The biker wiped several greasy locks of hair out of his eyes. “Y'gonna
really
apologize now, bitch.”

She tilted her head and appraised him, as if the biker were fine print she was trying to make out.

“You know,” she said, “you done nothin' but call Original Cindy names since we met . . . the ‘d' word, the ‘b' word . . . and you're just about a consonant away from getting my boot in the crack of your wide honky ass.”

His eyes were white all the way around now, and he blurted another epithet—finally getting around to the “c” word—and charged her.

“That's the one . . .” she said, and as he neared, she sidestepped, cracking him along the ear with the back of a fist as he stumbled past her, and kicking him in the ass.

That was the second thing the biker lost: his dignity . . . such as it was.

“God
damn it,
” he roared, one hand going to the reddening ear. “I'm gonna cut you to fuckin' ribbons, you black bitch!”

Her response to this name-calling was nonverbal: with a martial-arts jump, she delivered a perfectly placed, spike-heeled kick to his foul mouth.

The biker dropped like a bag of grain, his knife tumbling from his popped-open fingers and rolling under some bushes, as if trying to get the hell out of this. The big man tried to speak again, but the words came out a mushy mumble mixed with the teeth he was spitting up like undigested corn. Blood streaked down his chin onto his bare, hairy chest in colorful ribbons.

“Ooooh,” Original Cindy said, hands on hips again, wincing in feigned disgust. “You do know how to gross a girl out. . . . You wanna call me some more names? You ain't worked your way to ‘n' yet. . . . 'Course then I'd have to kill your ass.”

Wobbling to his feet, his eyes narrowing with hate, the biker glanced toward the bush where his knife peeked out from under some leaves.

“Now, you don't even wanna think about going for that, do you now? Your mama didn't raise a fool, did she—surely you know when you got your ass kicked?”

The response to this diplomacy was, “Fuck you!”

She waggled her head and waggled a finger, too. “No sir, nada chance, not on your
best
day . . . not even if I got some of that sweet thing you chased off afterward.”

Hysterical with fury and embarrassment, the biker lunged for the bushes where his knife awaited. Original Cindy cut off his path and met him with a side kick to the head. Again the biker dropped . . . and this time he stayed down.

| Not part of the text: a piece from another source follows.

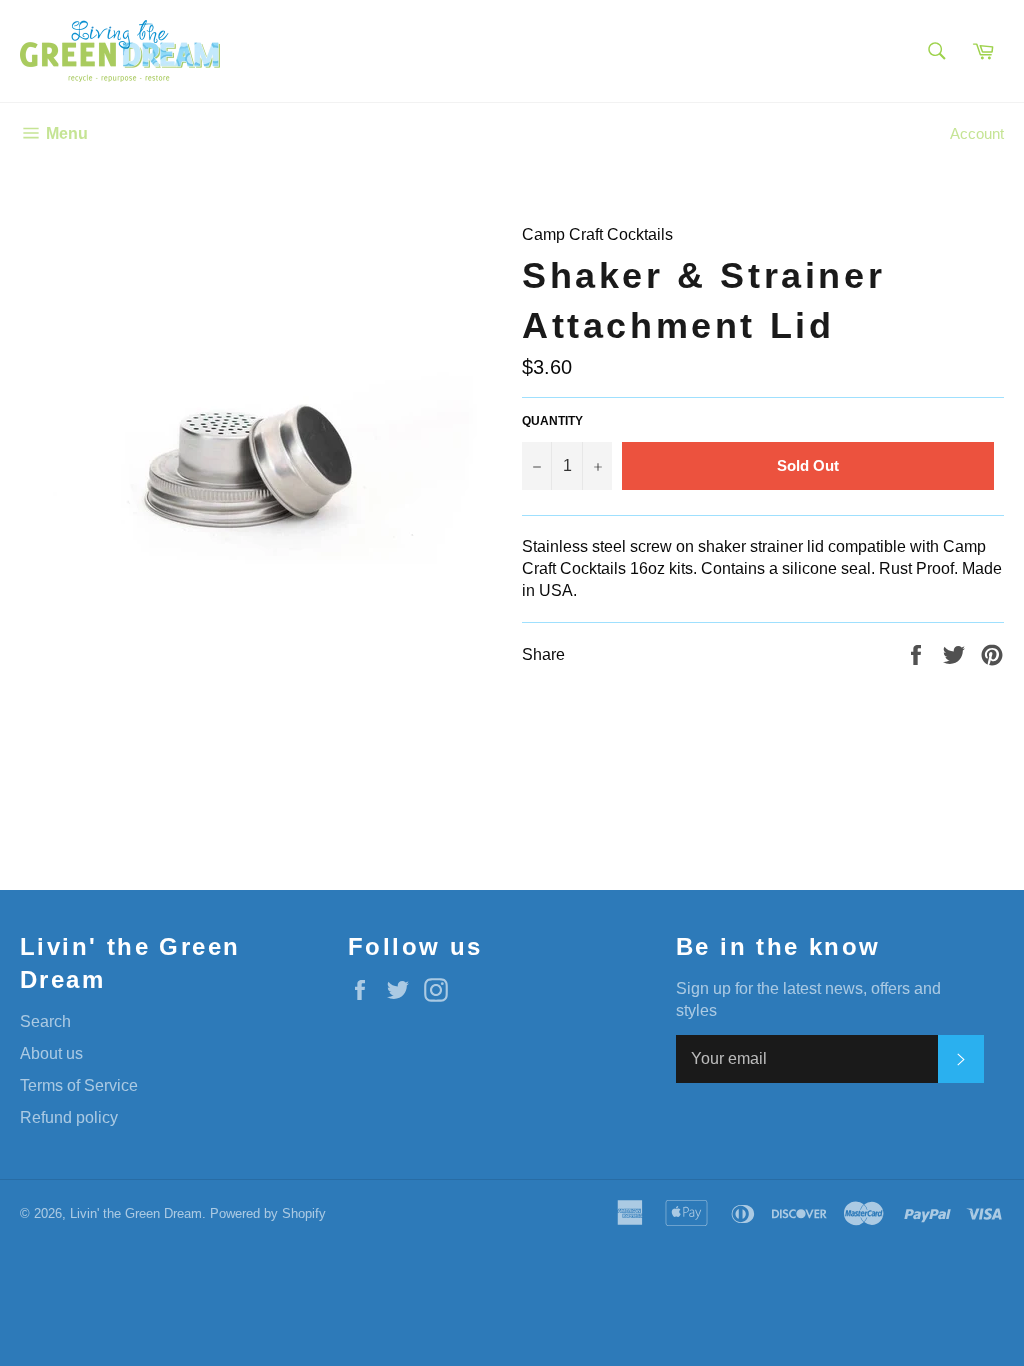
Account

Breathing—a bubbly saliva-and-blood broth boiling at his broken mouth.

Turning casually toward the tents, Original Cindy thought,
Now where did that fine slice of heaven get herself to?

But the blonde was nowhere to be seen.

“Damn,” Original Cindy said to nobody. “And just when I thought we had us a moment.”

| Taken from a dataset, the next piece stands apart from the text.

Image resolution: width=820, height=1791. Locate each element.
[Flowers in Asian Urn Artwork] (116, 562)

Turning back, she went through the open cage doors into the bar. Two things assaulted her immediately: the raucous roar of a bad rock band in the far end of the room—almost twenty years into the twenty-first century and ZZ Top covers still ruled—and the aroma of sandalwood incense laced with monkey shit. Original Cindy decided the smart money was on breathing through her mouth—which meant she would fit right in with this group.

The joint was packed with the sort of lowlifes who made the road their home, and the combination of sweat, liquor, and bad breath was an invitation to be somewhere else.
But Original Cindy ain't no quitter,
she reminded herself, and besides . . . Cindy was parched. She'd been looking forward to a brew even before she worked up a thirst kicking biker ass. So she elbowed her way to the bar.

The band continued to whack away at their instruments the singer caterwauling into a frequently feeding-back mike; but Cindy knew it would take someone with a Ph.D. in classic rock to figure out which ZZ Top song they were currently butchering.

The bartender—a skinny pale pitiful-looking guy with more hair than his comb could handle and two puffy black eyes, courtesy of a dissatisfied customer no doubt—moved in front of her.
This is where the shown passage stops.